For the mushroom broth, heat a small pot with water over medium heat, cook the mushrooms, leek, celery, onion, herbs and garlic, add the tablespoon of salt and boil for 15 minutes or until the aromas are released, strain and reserve the liquid.
For the rice, heat a deep skillet over medium heat and fry the bacon until it browns and releases the fat, add the onion, shallots, garlic and cook until they are bright. Add the arborio rice, cook for 5 minutes, add the mushrooms, the portobello mushroom, cooking until softened.
Fill with the white wine and cook until it evaporates. Add 5 cups of the mushroom broth divided into 3 parts, taking care of reducing the liquid before adding the next portion. When the rice is soft, add the cream and butter to refine, cook 5 minutes more.

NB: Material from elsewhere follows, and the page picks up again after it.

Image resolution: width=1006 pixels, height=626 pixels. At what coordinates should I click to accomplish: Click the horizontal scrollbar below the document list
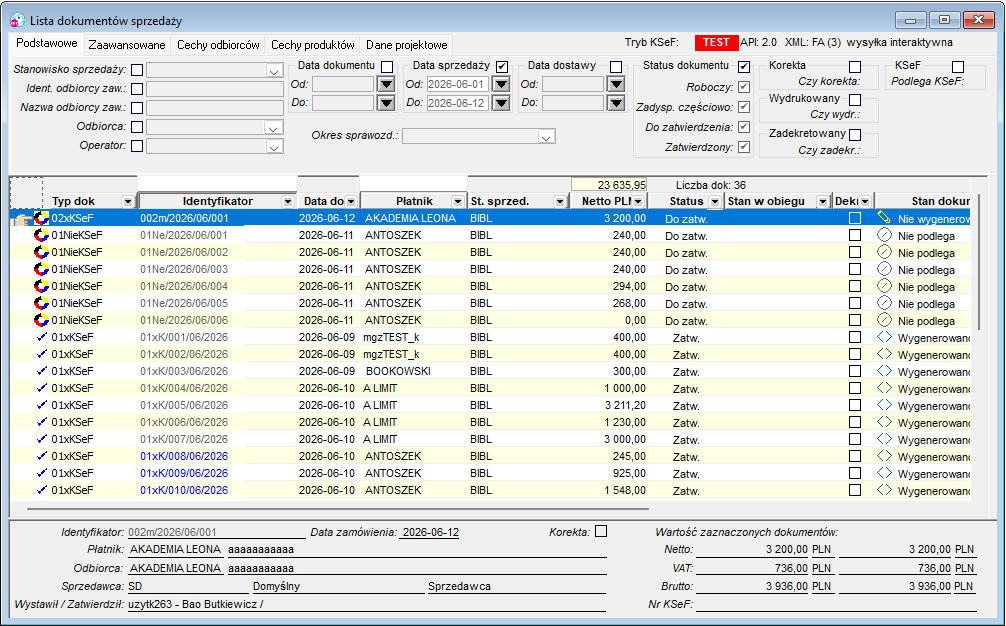pyautogui.click(x=337, y=509)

Grate Parmesan cheese, season with fresh oregano and a little salt if necessary. Remove from cooking.
Serve the creamy rice with more Parmesan cheese and decorate it with sliced Portobello mushroom and fresh oregano, and serve with rustic bread. Enjoy.


Serve the rice in a casserole with a little more grated Parmesan, Portobello mushrooms and fresh oregano.


The pre-cooked arborio rice helps to make the preparation faster but you can add uncooked rice and add the liquids in 3 parts so that it absorbs all the flavor.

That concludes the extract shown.